I have been putting animated clips together for a couple of months now, and the one constant pain I’ve been having to deal with is connecting audio to a character’s mouth on their rig… often times I have to record sound clips for a single character and import them one by one… but what I’m having to do is create multiple “mouth elements” for each of my characters in order to lip sync to each individual track. Is this the only way to do it? I have tried to use the same rig mouth element for a character for all of my audio clips (for that character), however, the software doesn’t seem to allow this. Which really sucks because with each new mouth element (sometimes I have up to ten or more) for a single character, I have to recreate the mouth forms on each new mouth element. So instead of having the capacity to do all of the dialogue for a character on a single mouth element, I am relegated to having several mouth elements for a single character and then having to recreate the mouth forms for each one. Is there a way around having to do this?

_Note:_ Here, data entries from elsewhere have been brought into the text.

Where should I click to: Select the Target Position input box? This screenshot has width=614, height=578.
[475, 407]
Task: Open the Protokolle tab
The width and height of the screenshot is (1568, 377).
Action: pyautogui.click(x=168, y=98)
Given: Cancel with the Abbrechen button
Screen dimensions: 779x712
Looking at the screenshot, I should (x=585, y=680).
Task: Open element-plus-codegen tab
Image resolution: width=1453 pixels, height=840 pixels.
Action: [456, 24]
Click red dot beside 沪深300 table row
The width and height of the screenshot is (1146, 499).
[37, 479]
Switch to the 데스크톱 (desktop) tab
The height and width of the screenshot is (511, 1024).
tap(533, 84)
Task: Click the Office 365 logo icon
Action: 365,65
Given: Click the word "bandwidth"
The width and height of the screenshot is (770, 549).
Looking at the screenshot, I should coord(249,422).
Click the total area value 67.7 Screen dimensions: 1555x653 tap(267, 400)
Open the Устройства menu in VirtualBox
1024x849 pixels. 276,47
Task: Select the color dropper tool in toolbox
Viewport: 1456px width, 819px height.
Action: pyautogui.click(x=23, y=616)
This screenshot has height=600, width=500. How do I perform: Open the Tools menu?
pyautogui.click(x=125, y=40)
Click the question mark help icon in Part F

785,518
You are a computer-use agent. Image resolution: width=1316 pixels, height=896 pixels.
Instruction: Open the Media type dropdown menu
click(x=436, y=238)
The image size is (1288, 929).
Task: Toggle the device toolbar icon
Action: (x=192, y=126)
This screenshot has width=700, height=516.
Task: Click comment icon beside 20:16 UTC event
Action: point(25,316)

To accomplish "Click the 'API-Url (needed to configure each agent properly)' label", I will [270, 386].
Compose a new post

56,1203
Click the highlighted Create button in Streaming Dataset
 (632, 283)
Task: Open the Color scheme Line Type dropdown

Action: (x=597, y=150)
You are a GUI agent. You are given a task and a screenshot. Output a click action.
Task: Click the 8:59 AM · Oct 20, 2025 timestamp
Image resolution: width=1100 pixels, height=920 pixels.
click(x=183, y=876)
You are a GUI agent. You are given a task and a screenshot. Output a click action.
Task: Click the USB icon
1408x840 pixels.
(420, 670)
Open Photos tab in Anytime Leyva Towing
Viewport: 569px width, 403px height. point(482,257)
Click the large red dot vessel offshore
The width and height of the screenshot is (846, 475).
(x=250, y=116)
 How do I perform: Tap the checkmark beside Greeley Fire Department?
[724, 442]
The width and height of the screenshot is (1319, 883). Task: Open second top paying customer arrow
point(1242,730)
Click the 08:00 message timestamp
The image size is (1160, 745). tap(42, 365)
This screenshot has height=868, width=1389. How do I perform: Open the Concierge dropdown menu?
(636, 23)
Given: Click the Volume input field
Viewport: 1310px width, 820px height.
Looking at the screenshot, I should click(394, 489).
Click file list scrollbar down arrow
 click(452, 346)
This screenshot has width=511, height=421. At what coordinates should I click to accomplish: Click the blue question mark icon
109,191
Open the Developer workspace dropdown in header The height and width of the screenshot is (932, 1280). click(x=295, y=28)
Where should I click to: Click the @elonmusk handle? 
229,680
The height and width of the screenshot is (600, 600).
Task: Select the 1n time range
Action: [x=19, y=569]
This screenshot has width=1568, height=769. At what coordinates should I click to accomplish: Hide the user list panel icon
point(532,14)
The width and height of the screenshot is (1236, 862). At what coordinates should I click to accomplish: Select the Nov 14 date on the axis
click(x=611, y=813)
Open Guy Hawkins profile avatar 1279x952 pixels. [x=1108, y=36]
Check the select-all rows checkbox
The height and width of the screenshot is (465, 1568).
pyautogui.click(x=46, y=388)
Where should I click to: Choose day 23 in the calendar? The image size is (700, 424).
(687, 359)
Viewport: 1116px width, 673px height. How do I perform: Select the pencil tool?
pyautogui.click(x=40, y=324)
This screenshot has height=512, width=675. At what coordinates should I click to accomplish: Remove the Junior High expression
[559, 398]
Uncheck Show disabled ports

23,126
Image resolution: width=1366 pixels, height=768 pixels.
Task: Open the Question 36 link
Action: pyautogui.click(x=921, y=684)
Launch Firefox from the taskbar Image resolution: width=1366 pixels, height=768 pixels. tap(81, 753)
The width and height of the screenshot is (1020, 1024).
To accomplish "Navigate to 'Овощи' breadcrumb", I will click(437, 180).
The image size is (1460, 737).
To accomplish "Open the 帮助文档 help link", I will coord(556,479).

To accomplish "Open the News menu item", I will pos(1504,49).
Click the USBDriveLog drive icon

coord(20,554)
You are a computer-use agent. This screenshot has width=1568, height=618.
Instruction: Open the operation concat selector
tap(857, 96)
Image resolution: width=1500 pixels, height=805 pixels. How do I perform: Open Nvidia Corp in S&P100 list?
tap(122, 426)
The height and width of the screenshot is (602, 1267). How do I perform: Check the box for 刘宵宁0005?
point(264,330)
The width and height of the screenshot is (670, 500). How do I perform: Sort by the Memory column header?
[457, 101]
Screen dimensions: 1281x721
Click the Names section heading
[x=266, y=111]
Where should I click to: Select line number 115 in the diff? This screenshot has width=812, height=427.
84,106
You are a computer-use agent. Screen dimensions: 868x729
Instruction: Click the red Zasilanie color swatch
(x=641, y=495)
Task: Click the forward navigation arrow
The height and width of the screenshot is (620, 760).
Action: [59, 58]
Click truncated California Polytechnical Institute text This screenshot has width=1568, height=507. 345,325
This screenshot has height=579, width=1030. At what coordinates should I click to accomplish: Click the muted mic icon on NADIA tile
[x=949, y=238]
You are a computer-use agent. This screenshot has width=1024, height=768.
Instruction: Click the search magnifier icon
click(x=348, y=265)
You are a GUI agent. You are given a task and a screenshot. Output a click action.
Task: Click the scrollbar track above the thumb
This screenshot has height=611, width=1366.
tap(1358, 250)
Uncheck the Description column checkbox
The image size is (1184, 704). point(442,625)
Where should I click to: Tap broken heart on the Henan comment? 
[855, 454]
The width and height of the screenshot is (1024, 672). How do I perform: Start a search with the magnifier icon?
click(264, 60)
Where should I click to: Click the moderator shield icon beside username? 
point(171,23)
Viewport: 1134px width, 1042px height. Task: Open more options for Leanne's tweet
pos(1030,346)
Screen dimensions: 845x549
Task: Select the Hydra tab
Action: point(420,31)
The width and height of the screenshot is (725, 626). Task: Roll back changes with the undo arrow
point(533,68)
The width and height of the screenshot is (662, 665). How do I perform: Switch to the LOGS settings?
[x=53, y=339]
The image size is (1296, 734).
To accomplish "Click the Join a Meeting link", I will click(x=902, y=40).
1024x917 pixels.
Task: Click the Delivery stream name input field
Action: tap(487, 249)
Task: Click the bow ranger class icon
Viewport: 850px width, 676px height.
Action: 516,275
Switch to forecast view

Idealy I would like to have all dialogue for one character be on a single (mouth) element for that character’s rig.


Thanks

Well, not sure, if I understand everything correctly…?

Let’s create one character with one mouth-element, containing the 8 phoneme: a-b-c-d-e-f-g-x… (staying with the default names)… otherwise choose your own…

Either duplicate this character a few times, or import from your Library, or create your own, Studio will name all those mouth-elements individually - e.g. mouth - mouth1 - mouth2 - mouth3…etc… (or keeps the assigned name)…

In your Sound-Editor record and cut your sound-file for each of your characters and save…
Import those sound-files (as many as characters) into Studio…
or use Studios Sound Element Editor for importing and resizing soundfiles…
Move them into your start-position (Change Start Frame) and assign them individually to your characters (Modify Lip Sync Mapping)…

For more information, please check those links:
http://www.toonboomtutorials.com/2008/manual-lip-synch-toon-boom-tutorial/

http://video.google.com/videosearch?client=safari&rls=en&q=lip+syncing+in+Toon+Boom+Studio&oe=UTF-8&um=1&ie=UTF-8&sa=X&oi=video_result_group&resnum=4&ct=title#

http://www.toonboom.com/products/toonBoomStudio/eLearning/tipsTricks/lipSynch/index.php

Cheers
Nolan

Thanks Nolan for the reply and the links: However, after looking at the tutorials, I’m still a little in the dark. Like I said, I have made several animated clips with characters speaking using the lip sync function. However (and this was a process of self learning) the way I was able to add dialogue to my characters mouths was to import a track of dialogue - create a mouth element which I attached to the “head” peg, then map the dialogue track to that mouth element… But this is where it gets confusing - I would then import another dialogue track for the same character, and then try to map it to the same “mouth” element I had previous used for the first dialogue track, and what the second dialogue track would do is copy right over the first one. So what I eventually had to do was create a new mouth element for every single dialogue track I would import for one character. Say I had 1500 frames… with two character talking to one another… and on separate audio software, I do the voices of both characters - which means I may often times have several audio tracks with dialogue that need to be imported into TBS. Well, as it stands now, I have to import each audio track one by one, create a brand new mouth element (often times I’ll have mouth 1, mouth 2, mouth 3, mouth 4, mouth 5… mouth 15) attached to a single characters “head peg”) for each of my dialogue tracks, then map each track to a specified mouth element. I’m sure this is not how it’s done, but it was the only way I could figure it out. Like I mentioned, at first I thought it was as easy as just mapping all of your dialogue tracks for a certain character to a single mouth element, but every time I would map a new track, it would just overwrite the previous one I had mapped.

I hope this better explains. What I’d like to know is how I can use a single mouth element for ALL my dialogue tracks for a single character, and not have them overwriting one another.

Thanks

G

Well, one can’t use one single mouth element for different soundtracks…
(they always will overwrite each other - that’s the way it should be)
You have to create one soundtrack with all your dialogues…

Cheers
Nolan

I would suggest working with shorter scenes.

You can then use your audio editing software to organise your dialogue tracks so that each character only has one dialogue track per scene.